There are brightly packaged pills such as "Yellow Veg-E's", "vegetarian blissed-out dance capsules", and the citrus-flavored Lime-Fantazias which promise "euphoric sensations" all night. And all of it entirely legal.
King Bong is one of some 200 "headshops" in the UK. Most major towns and cities now have a resident drug emporium, selling raver toys, cannabis accessories, and a selection of legal, mind- altering drugs. Along with several large-scale Web sites, they form a lucrative "legal highs" industry which markets exotic mind-changing plants and chemicals to a growing audience of drug users looking for alternatives to illegal substances.
"Business is on the up," says King Bong's owner, Tony Rotherham, who has run headshops for 12 years.
"We're getting all sorts in here. Hippies, clubbers, students, housewives, even slimmers looking for appetite suppressants," he says.
It was a boom in sales of magic mushrooms that kickstarted the industry as a legal loophole led to a growth in vendors. The mushrooms' reliable and mostly benevolent psychedelic effects changed public perception of legal highs.
"Mushrooms opened people's mind to the possibility you could go into a shop and get a legal high that had an effect," Rotherham says.
When the loophole closed in July, vendors filled the void.
A hotchpotch of shamanic plants, synthetic stimulants, and psychedelic cacti, most imported from the Netherlands, New Zealand and India, are repackaged and sold across the UK.
Magic mushroom sellers have switched to selling another mushroom, not yet outlawed: the red-and-white spotted Fly Agaric toadstool, which contains the psychoactive chemicals which can trigger delirious, dream-like states.
Thanks to the effectiveness of these legal highs and the large customer base created by the mushroom boom, the trade is booming in shops and on the Web, with shoppers exploiting secure credit card orders and 24-hour websites.
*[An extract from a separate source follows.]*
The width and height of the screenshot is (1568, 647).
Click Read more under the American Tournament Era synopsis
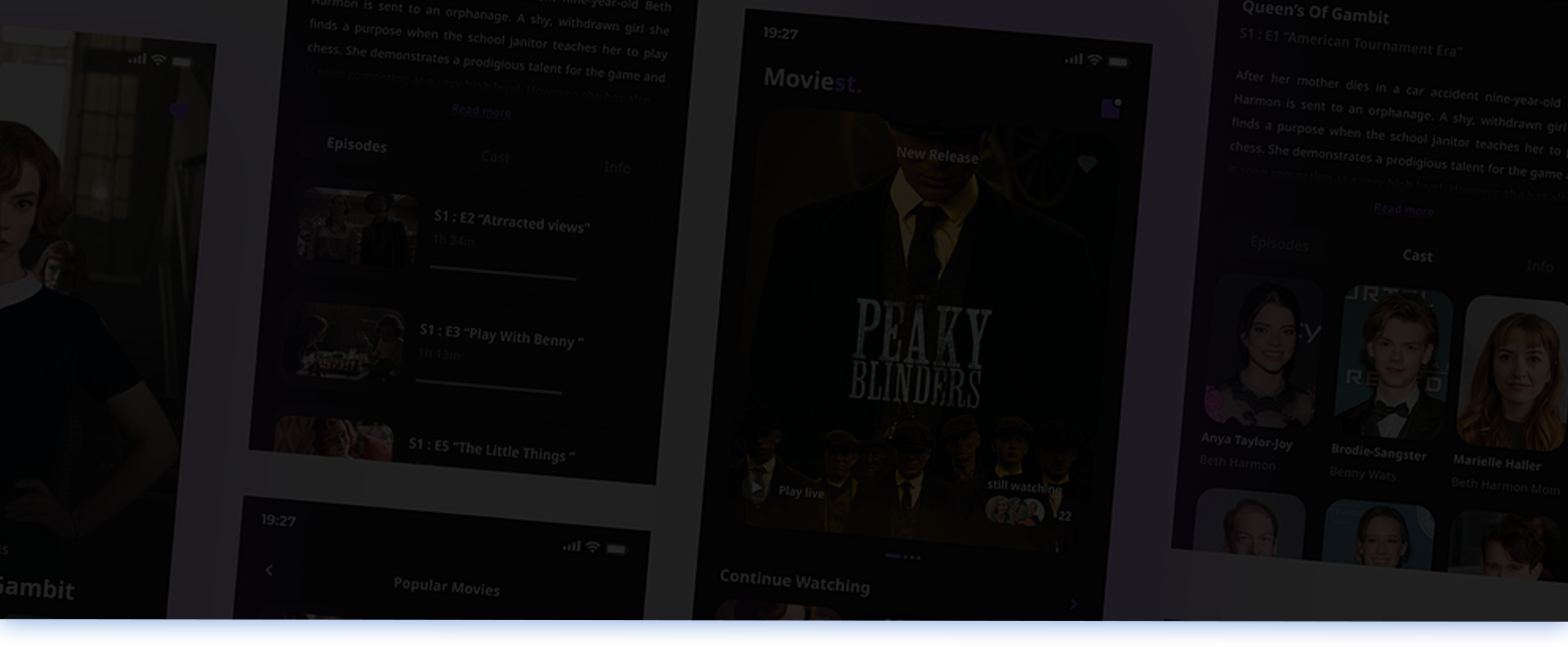point(1403,210)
"Loads of people are getting into it," says Mark Evans, owner of EveryOneDoesIt.com, the UK's biggest online headshop.
"At the click of a button you can have whatever you want next day, at your home or in your office," he says.
His site boasts more than 5,000 products and customers can give star ratings and post Amazon-style reviews. The Web ensures word of mouth spreads quickly. Highs that don't work or have negative side-effects quickly disappear from sale.
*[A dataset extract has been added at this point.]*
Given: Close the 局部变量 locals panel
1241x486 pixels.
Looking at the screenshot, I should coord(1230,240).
Retailers are careful not to encourage any illegal activity or directly promote products as drugs. Cannabis seeds are often sold as "souvenirs". Bottles of inhalant amyl nitrite or "poppers" are advertised as "room odourisers". Bongs (a water pipe used for smoking cannabis) are labelled for "legal smoking mixes only". However, some of the plant-based highs have a quasi-legal status as they contain naturally occurring illegal drugs. The San Pedro cactus contains the outlawed psychedelic substance mescaline. Magic mushrooms, too, contain a class A drug, psilocybin, and were banned.
But the authorities seem to be unconcerned.
"We've only had the police in here once in 12 years," Rotherham says.